From this angle, do REITs still look overvalued to you? Is it too late to invest in REITs? We do not believe so!

Three HYL Recommended REITs

Our REIT portfolio holds today 20 positions with many names trading at their lowest valuations in years. We consider these to be massively undervalued by the market and expect significant upside in the coming years. Here are three examples in which we are currently investing:

Company

Rating

Risk Level

Allocation Level

Monmouth

STRONG BUY

Low

Large

Monmouth (MNR) is an industrial REIT that recently traded down for reasons that we believe to be unwarranted. As a result, the company has become undervalued at just 14x FFO while its closest peers trade at 22x FFO on average. The investment operations are very conservative and perfectly positioned in a late cycle economy with long lease terms, investment grade tenants, and exceptionally long debt maturities. The current dividend yield is 5% and investors can sleep well at night knowing that MNR has never missed a single dividend payment in its multi-decade history. Combined with 5-10% FFO Growth and some FFO multiple expansion, we expect MNR to continue its streak of market outperformance.

Company

Rating

Risk Level

Allocation Level

Jernigan Capital

STRONG BUY

High

Large

Jernigan Capital (JCAP) is a relatively new REIT that provides creative capital solutions to private developers, owners, and operators of self-storage facilities. It is a model that is different from equity REITs, but also from mortgage REITs. In many ways, it gets closer to a business development firm (BDC) as it loans money, receives equity and often provide additional services to borrowers. The results have been phenomenal thus far with very strong returns on invested capital, and the pipeline remains large. Sold at just about 6.8x FFO, we believe that the company is mispriced by at least 40%. While we wait, we earn a well-covered 7.3% dividend yield.

Company

Rating

Risk Level

Allocation Level

Front Yard Residential

STRONG BUY

Avg

Avg

Front Yard Residential (RESI) is our deep value pick among single family rental REITs. The company own a well-diversified portfolio of affordable rentals and trades at an estimated 35% discount to NAV. It pays an attractive 4.8% dividend yield and we expect double digit annual returns as the company closes down its excessive discount to NAV.

Closing Notes

These three REITs have four things in common:

  • They trade at deep discounts to NAV and low FFO multiples.
  • They pay high dividends that are expected to grow in the long run.
  • They have ample near-term upside potential.
  • There exists clear catalysts for value realization.

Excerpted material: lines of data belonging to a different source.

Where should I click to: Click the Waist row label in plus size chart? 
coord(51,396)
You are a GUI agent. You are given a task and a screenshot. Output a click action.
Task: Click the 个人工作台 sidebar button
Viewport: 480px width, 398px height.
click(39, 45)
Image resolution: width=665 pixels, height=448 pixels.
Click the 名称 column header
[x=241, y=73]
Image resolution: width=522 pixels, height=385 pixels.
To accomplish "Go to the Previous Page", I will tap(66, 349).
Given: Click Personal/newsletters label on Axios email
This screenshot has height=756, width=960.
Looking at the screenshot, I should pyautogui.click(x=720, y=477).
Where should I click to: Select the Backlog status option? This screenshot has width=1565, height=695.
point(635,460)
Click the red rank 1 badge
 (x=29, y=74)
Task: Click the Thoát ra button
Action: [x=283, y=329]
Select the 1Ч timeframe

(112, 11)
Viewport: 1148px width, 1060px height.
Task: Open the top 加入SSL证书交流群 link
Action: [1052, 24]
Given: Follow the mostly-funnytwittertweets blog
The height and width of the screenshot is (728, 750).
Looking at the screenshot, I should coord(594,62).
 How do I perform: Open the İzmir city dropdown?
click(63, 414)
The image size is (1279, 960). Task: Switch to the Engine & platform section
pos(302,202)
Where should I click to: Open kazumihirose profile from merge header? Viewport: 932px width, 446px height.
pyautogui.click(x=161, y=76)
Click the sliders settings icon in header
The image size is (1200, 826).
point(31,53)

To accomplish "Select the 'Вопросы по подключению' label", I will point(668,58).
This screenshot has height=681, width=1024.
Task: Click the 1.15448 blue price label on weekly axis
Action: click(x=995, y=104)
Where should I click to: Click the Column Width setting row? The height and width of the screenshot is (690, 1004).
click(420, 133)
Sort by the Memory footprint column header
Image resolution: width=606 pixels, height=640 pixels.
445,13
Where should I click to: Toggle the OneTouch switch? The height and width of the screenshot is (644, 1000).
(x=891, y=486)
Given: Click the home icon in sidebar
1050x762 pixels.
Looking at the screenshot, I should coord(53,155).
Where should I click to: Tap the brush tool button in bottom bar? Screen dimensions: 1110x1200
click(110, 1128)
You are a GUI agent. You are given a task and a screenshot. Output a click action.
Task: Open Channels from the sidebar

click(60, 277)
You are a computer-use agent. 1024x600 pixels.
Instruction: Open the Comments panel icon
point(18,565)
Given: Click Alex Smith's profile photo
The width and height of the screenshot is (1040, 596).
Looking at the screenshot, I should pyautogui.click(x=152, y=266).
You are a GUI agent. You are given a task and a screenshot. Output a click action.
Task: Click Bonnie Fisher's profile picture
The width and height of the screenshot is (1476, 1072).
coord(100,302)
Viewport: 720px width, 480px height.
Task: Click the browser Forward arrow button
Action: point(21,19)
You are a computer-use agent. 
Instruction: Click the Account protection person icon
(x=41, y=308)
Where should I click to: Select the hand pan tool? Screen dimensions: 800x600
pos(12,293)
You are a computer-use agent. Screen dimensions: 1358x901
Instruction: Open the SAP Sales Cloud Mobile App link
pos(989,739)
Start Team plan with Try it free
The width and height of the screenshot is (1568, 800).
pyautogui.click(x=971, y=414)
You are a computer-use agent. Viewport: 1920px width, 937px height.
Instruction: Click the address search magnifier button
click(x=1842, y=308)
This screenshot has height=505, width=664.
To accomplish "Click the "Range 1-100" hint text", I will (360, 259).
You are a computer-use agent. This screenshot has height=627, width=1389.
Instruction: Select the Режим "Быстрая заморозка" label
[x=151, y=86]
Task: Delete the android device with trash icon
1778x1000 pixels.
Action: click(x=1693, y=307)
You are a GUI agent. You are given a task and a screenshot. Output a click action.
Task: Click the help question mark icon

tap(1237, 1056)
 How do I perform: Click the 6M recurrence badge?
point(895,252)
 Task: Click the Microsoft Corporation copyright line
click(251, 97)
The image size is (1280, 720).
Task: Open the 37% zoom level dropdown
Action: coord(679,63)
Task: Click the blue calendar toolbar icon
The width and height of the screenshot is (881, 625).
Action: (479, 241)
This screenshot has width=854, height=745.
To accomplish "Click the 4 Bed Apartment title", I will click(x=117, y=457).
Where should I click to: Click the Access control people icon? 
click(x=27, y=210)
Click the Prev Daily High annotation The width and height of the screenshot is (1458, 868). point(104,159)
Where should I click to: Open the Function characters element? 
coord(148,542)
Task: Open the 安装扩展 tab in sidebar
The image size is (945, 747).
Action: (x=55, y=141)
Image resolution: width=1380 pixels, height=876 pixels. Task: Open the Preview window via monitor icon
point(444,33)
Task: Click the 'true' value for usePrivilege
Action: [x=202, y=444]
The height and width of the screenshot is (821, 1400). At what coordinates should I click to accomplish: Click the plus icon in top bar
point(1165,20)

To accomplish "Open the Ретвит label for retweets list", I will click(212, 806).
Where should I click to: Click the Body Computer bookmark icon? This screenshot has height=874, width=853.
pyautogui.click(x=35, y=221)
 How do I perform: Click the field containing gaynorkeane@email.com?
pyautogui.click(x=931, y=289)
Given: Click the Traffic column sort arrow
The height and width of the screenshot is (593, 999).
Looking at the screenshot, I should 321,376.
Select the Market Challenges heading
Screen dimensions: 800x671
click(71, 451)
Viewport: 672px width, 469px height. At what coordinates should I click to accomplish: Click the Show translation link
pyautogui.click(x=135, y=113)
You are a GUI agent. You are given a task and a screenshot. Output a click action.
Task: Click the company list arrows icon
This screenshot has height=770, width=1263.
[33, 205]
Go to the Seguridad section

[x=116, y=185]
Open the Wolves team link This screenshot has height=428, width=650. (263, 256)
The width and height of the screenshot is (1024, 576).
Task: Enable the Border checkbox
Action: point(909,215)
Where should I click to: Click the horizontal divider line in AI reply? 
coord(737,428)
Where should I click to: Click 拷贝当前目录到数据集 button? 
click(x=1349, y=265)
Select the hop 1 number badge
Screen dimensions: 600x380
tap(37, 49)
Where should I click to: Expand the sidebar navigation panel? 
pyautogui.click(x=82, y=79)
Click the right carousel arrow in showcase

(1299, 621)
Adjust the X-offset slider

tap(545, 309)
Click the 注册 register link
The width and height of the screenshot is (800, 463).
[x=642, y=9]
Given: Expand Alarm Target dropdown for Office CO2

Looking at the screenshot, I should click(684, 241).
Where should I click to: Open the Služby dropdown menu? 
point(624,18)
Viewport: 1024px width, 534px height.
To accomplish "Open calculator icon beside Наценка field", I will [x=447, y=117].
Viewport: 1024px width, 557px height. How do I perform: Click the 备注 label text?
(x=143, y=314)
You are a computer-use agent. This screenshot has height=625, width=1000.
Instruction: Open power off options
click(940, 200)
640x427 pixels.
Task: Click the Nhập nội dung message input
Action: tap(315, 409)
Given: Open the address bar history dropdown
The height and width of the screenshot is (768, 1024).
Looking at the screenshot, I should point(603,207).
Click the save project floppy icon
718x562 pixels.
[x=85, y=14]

Our Portfolio at High Yield Landlord is made of investments like these three. We aim to buy Real Estate at a discount to fair value to fund our 8% target yield. It's just common sense that buying real estate for materially less than what it's worth is a strategy for superior long term results.

By investing in passive indexes, we believe that REIT investors are set to outperform Stocks. However, by being selective, we believe that returns can be improved even further. The best REIT investors have achieved up to 22% annual returns over the past decades.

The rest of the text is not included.